In a letter to her sister Bernadette, Rosemary Mayer describes the expanded mental landscape she finds herself in after deciding to live with her partner, John. She writes, ‘It’s as though my repertoire has enlarged from a few ways of being alive which were produced on demand by being in certain situations, to a wardrobe full of all-sorts of states, a big wooden wardrobe with many mirrors to watch - and I have the time to look in all the mirrors, to try everything on.’ The metaphor sits with me for a long time. It’s true love! The capaciousness to make experiments in living as casual as seeing if this hat goes with that.
I also think: the wardrobe is a cage for some women. For me. Even in a state of bliss there’s still its confines, its mirrors.
Cecilie emails me more references for the show. Among them are Alina Szapocznikow’s chewing gum sculptures. Tiny chewed-up figures in jaunty little poses. I’m glad to see them, they’re a constant for me too; they have a poignancy I’ve never been able to pin down. In the email she also lists the contents of her daughter Iris’ pockets: sequins found in sandboxes, a stick, and glittering sweet wrappers. I’m moved by the seriousness of the stick (the vast, complicated imaginative world it implies) alongside the sweet wrapper. And then I see it. The chewing gum sculptures are childhood: dark woods, delight.

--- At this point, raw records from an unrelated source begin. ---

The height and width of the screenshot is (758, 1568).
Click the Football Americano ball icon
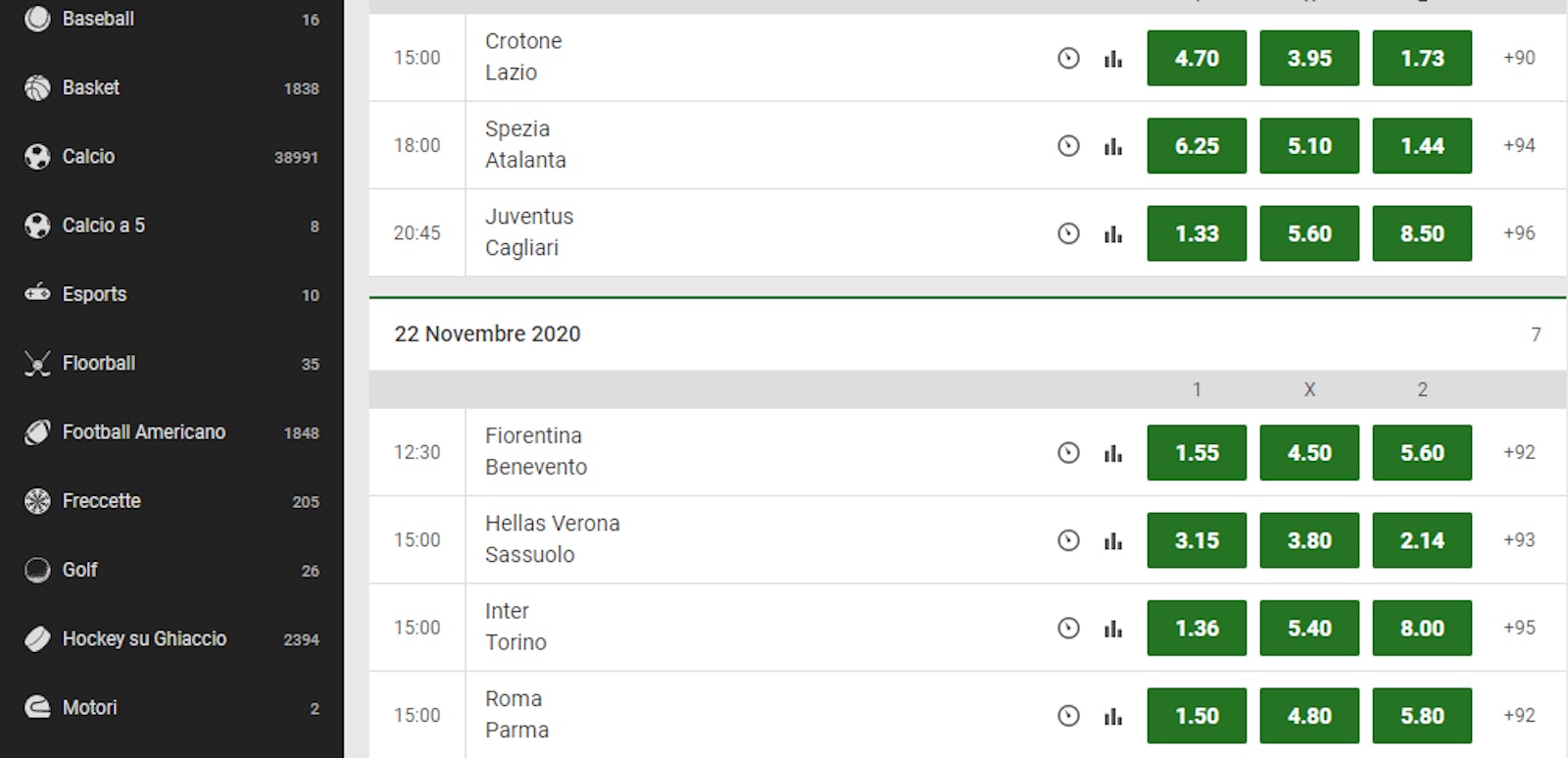[x=37, y=432]
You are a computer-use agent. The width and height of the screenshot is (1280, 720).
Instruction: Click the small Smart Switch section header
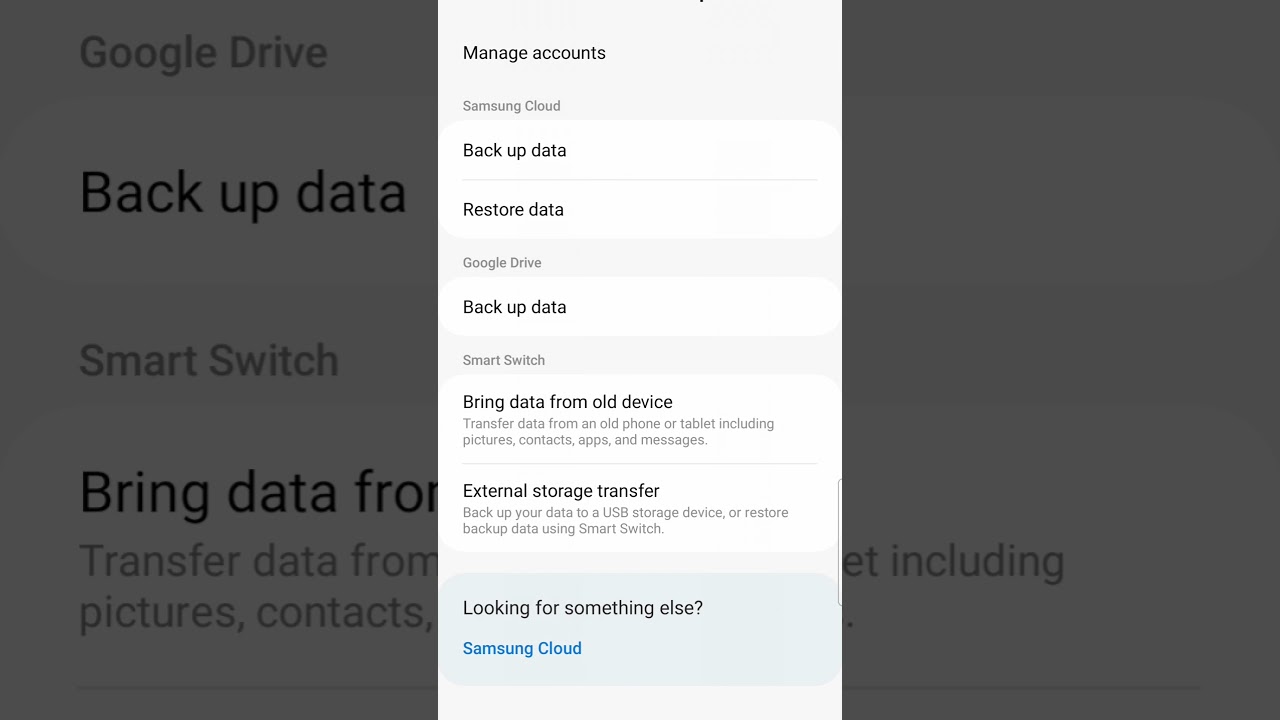click(503, 360)
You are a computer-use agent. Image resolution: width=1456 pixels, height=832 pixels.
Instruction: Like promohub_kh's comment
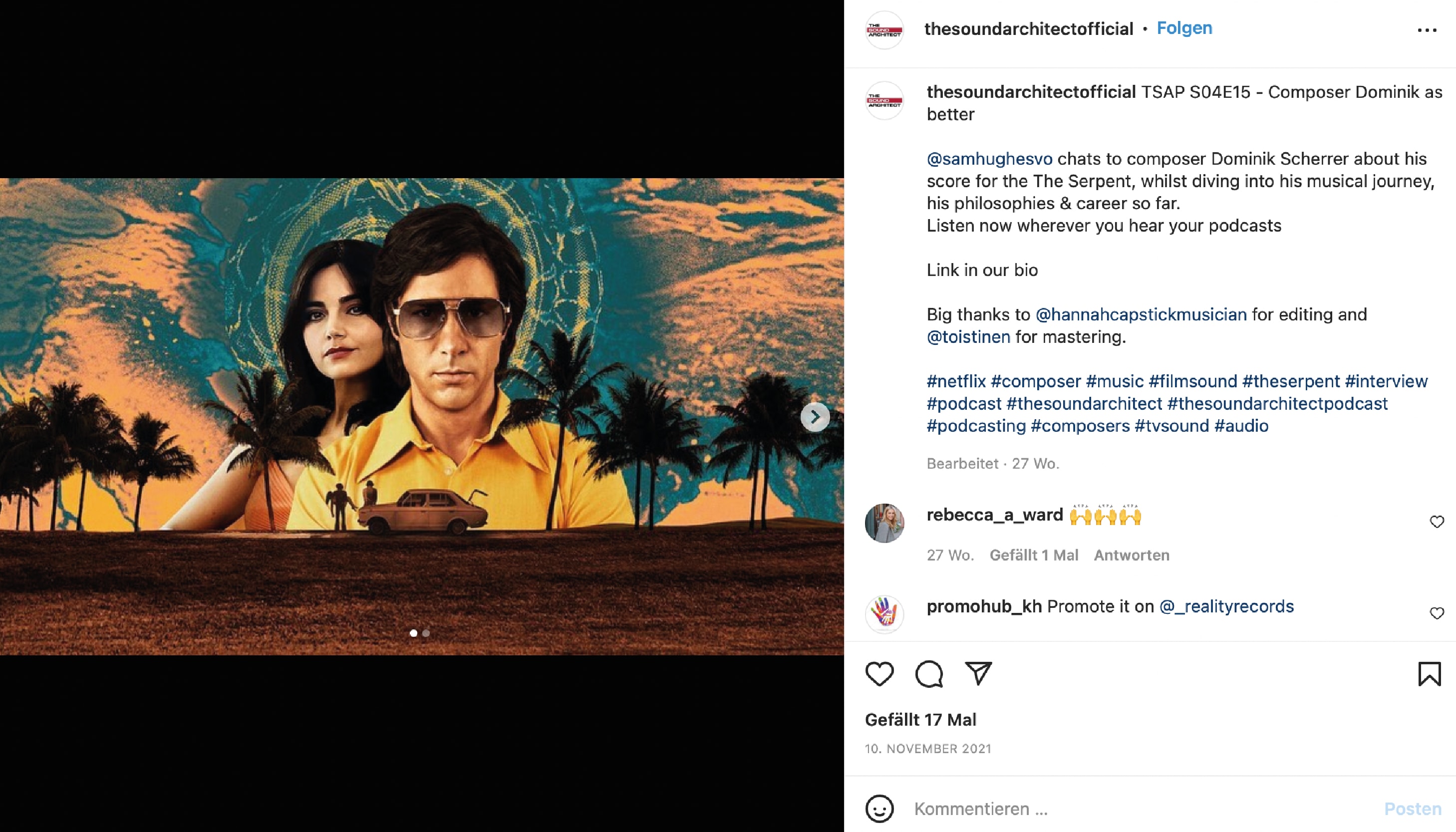coord(1437,613)
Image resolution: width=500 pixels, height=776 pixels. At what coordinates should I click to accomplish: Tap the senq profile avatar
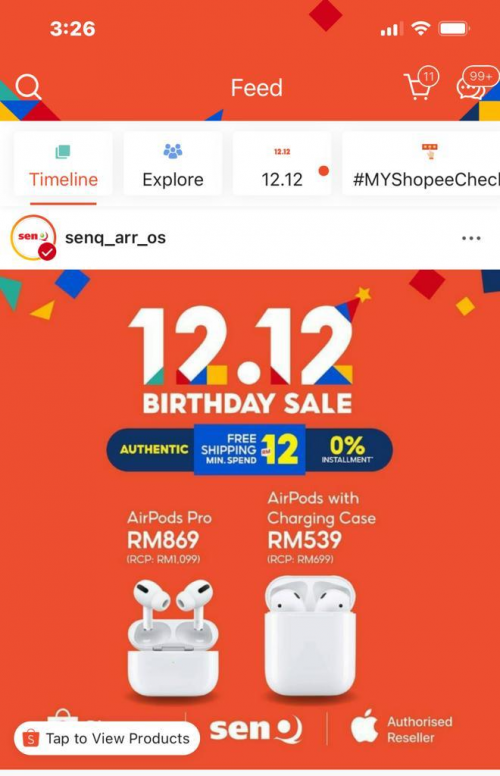coord(33,238)
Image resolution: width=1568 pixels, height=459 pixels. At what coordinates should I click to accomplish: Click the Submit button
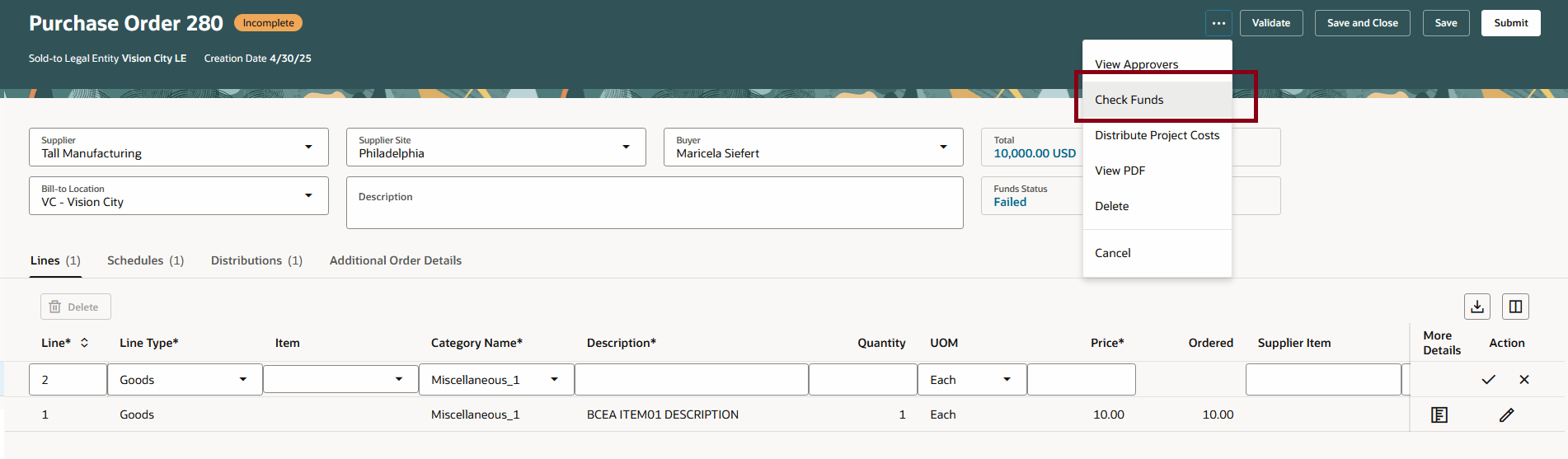tap(1510, 23)
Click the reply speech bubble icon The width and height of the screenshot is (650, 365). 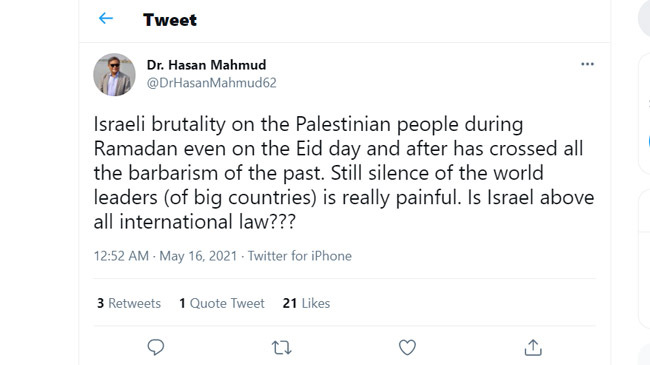[156, 347]
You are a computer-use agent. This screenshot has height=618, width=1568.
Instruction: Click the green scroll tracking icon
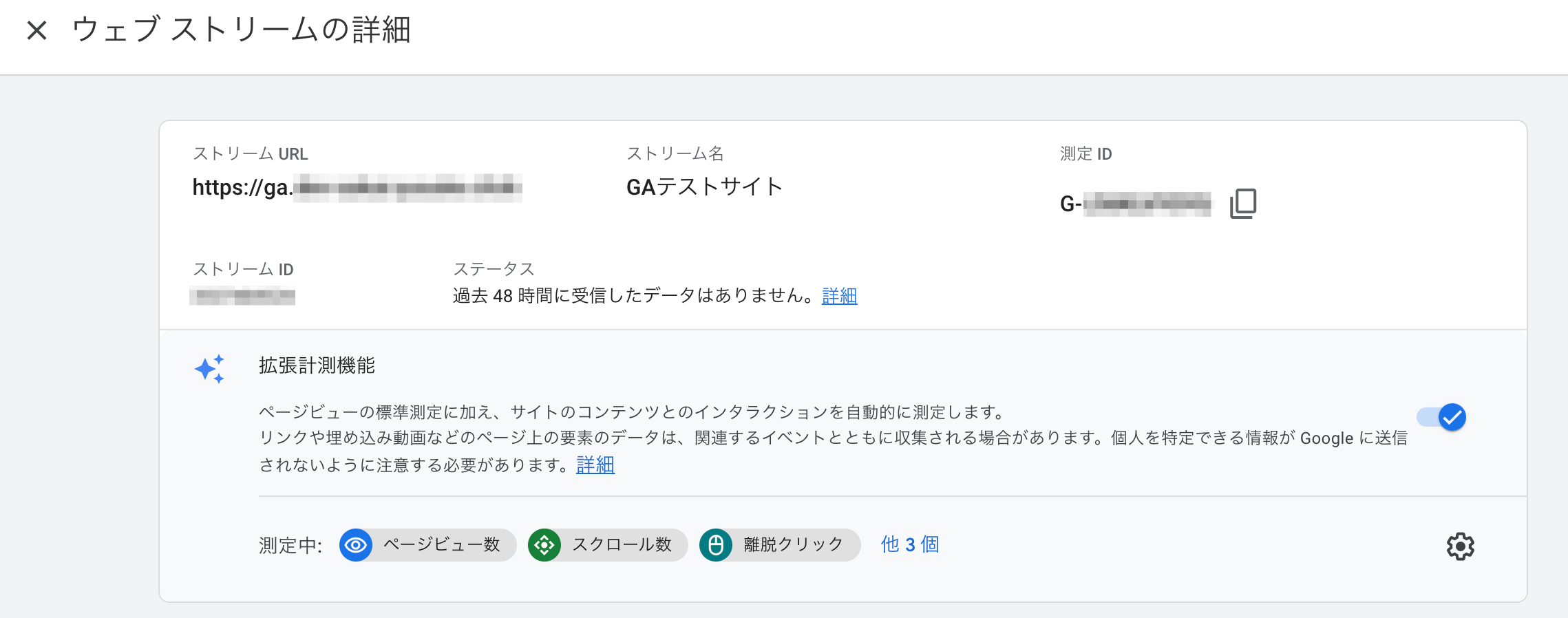pos(544,545)
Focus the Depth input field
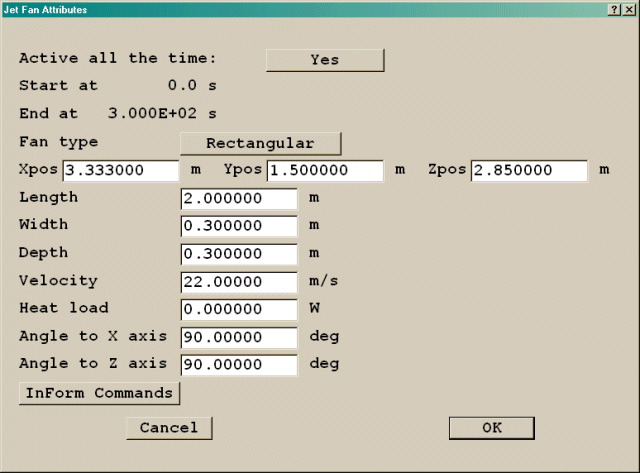The width and height of the screenshot is (640, 473). [239, 254]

Cecilie sends me another email (‘I keep on collecting!’), this time she’s photographed the contents of Iris’ pockets. Scattered on a blank sheet of paper is; a scrap of folded paper, a handful of sequins, an empty peanut shell, a stone, two white straws, two twigs and a small pink feather. Iris has given her mother permission to use these objects in her show. All except the feather.
I fish out a book I have on Szapocznikow. It falls open on a photograph of the artist I don’t think I’ve seen before. Whenever it turns to the child in something I’m reading I get a jolt, a thrill, a friend of mine (another new mother) told me recently. The photograph is of Szapocznikow with her son, Piotr, about the age mine is now. She is holding him on a desolate street in Warsaw, before the empty shell of a building. Beside her is a pile of rubble and behind is a washing line. The year is 1955. The strange ghostly-white limbs of the laundry reaching out behind her recall the chewing gum sculptures. She and her son are smiling broadly (dark woods, delight).
The first install images arrive in my inbox. The silk pockets, hung at the height they sit on the body, against a putty coloured wall. Their ties are arranged as if they’ve been blown about by the wind: a washing line!